You Tae Min
Department of Advanced General Dentistry, Dankook University, Cheonan, Korea.
J Dent Anesth Pain Med. 2015 Jun;15(2):93-96. doi: 10.17245/jdapm.2015.15.2.93. Epub 2015 Jun 30.
Although inferior alveolar nerve block is one of the most common procedures performed at dental clinics, complications or adverse effects can still occur. On rare occasions, ocular disturbances, such as diplopia, blurred vision, amaurosis, mydriasis, abnormal pupillary light reflex, retrobulbar pain, miosis, and enophthalmos, have also been reported after maxillary and mandibular anesthesia. Generally, these symptoms are temporary but they can be rather distressing to both patients and dental practitioners.
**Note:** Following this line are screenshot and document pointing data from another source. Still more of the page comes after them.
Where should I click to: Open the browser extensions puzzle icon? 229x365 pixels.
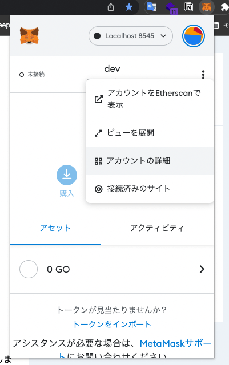225,7
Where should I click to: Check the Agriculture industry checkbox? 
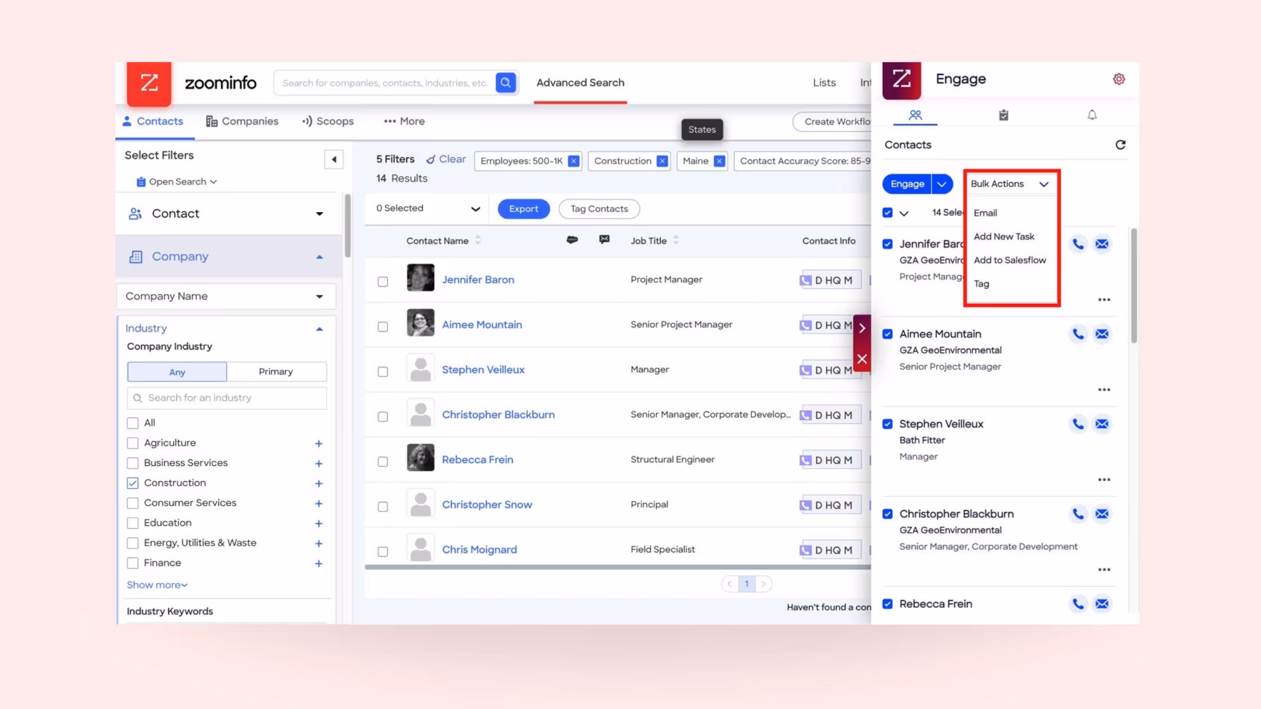(133, 443)
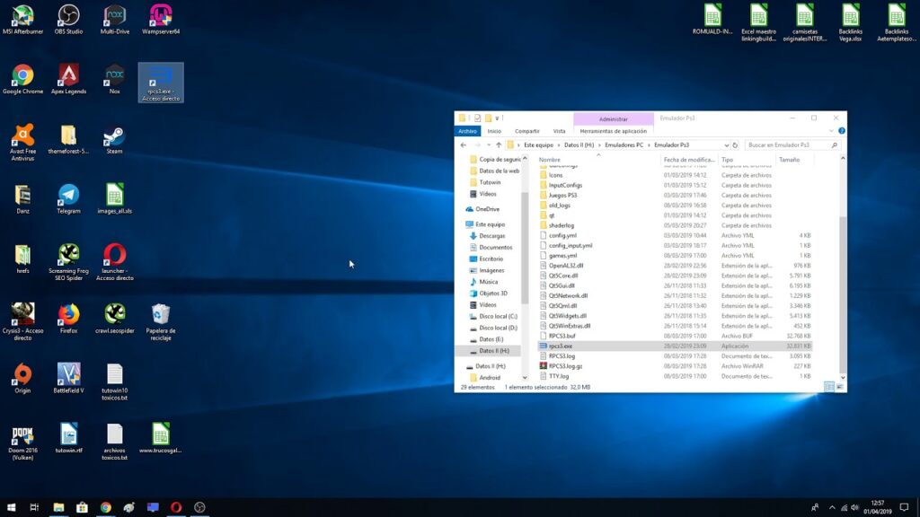Go up one folder with the up arrow
Image resolution: width=920 pixels, height=517 pixels.
[x=499, y=145]
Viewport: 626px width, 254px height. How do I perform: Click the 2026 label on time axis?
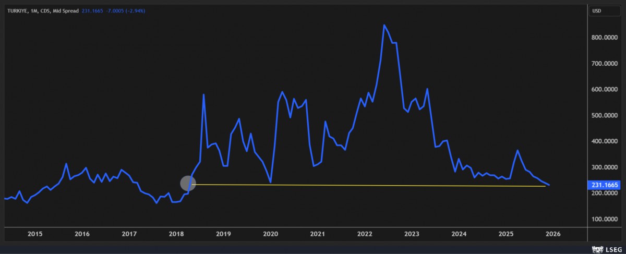tap(552, 234)
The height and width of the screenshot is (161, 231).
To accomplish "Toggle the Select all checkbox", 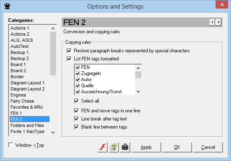I will [76, 101].
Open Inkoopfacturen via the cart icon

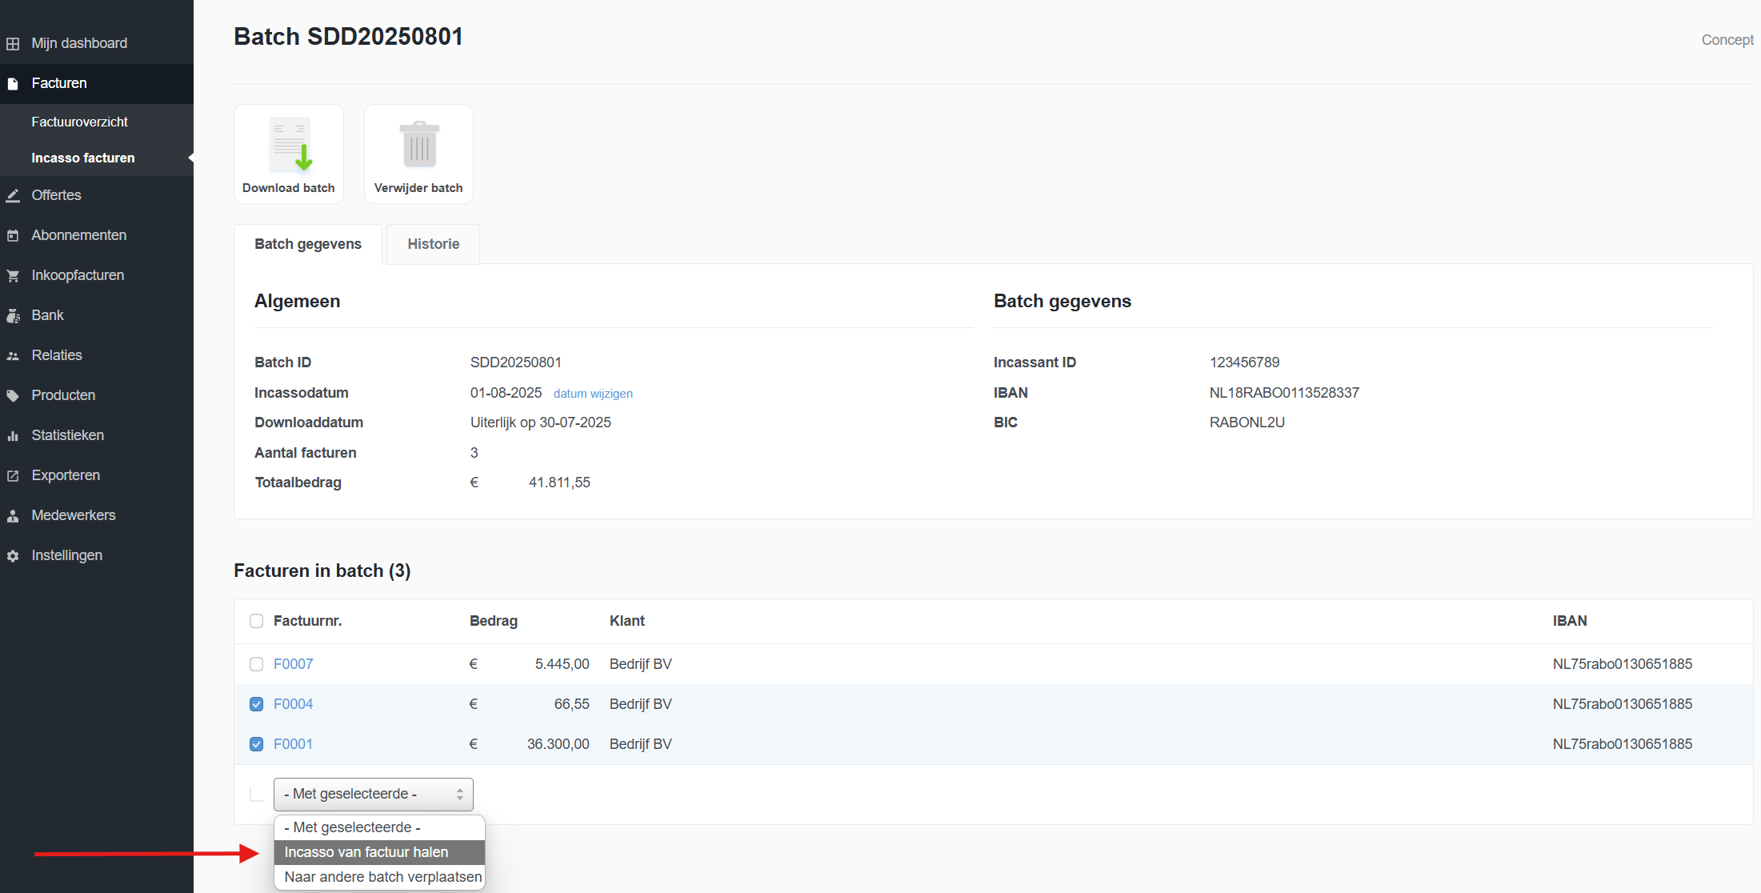[13, 275]
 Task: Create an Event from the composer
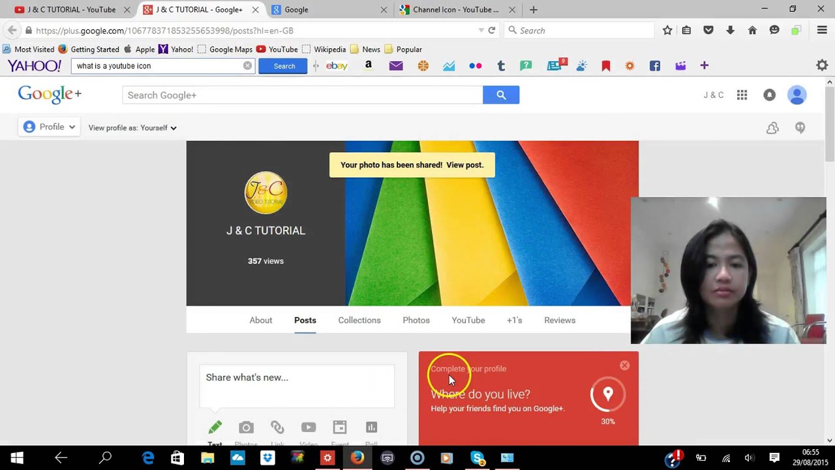[x=340, y=428]
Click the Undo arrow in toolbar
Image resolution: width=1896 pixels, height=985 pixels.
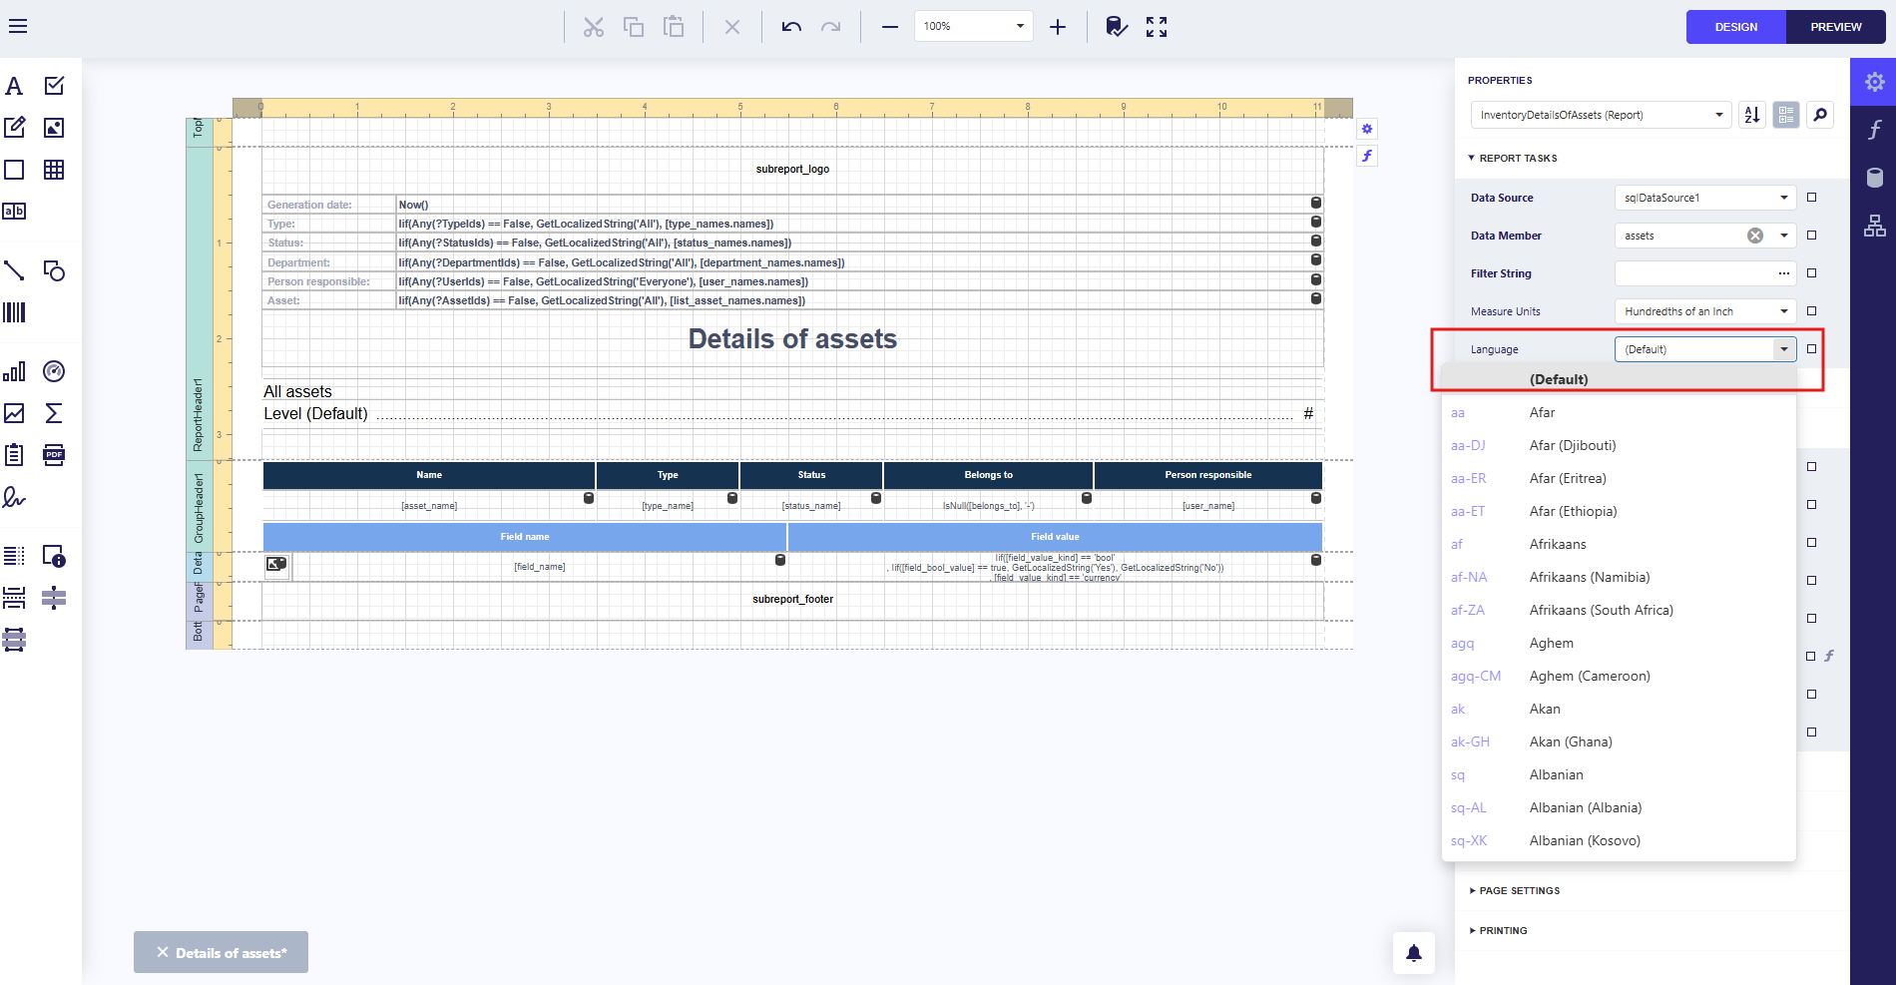point(791,27)
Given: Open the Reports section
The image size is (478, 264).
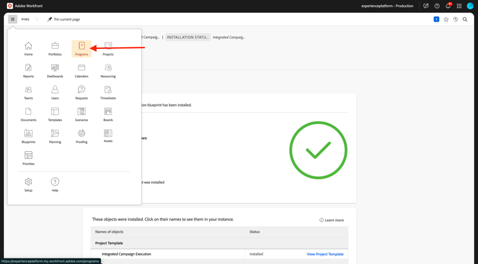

Herein, we describe a case of diplopia caused by routine inferior alveolar nerve anesthesia, its related physiology, and management.
尽管下牙槽神经阻滞是牙科诊所最常进行的操作之一,但仍可能发生并发症或不良反应。在极少数情况下,上颌和下颌麻醉后也有报道出现眼部障碍,如复视、视力模糊、黑矇、瞳孔散大、异常瞳孔光反射、球后疼痛、瞳孔缩小和眼球内陷。一般来说,这些症状是暂时的,但对患者和牙科医生来说都相当困扰。在此,我们描述一例由常规下牙槽神经麻醉引起的复视病例、其相关生理学机制及处理方法。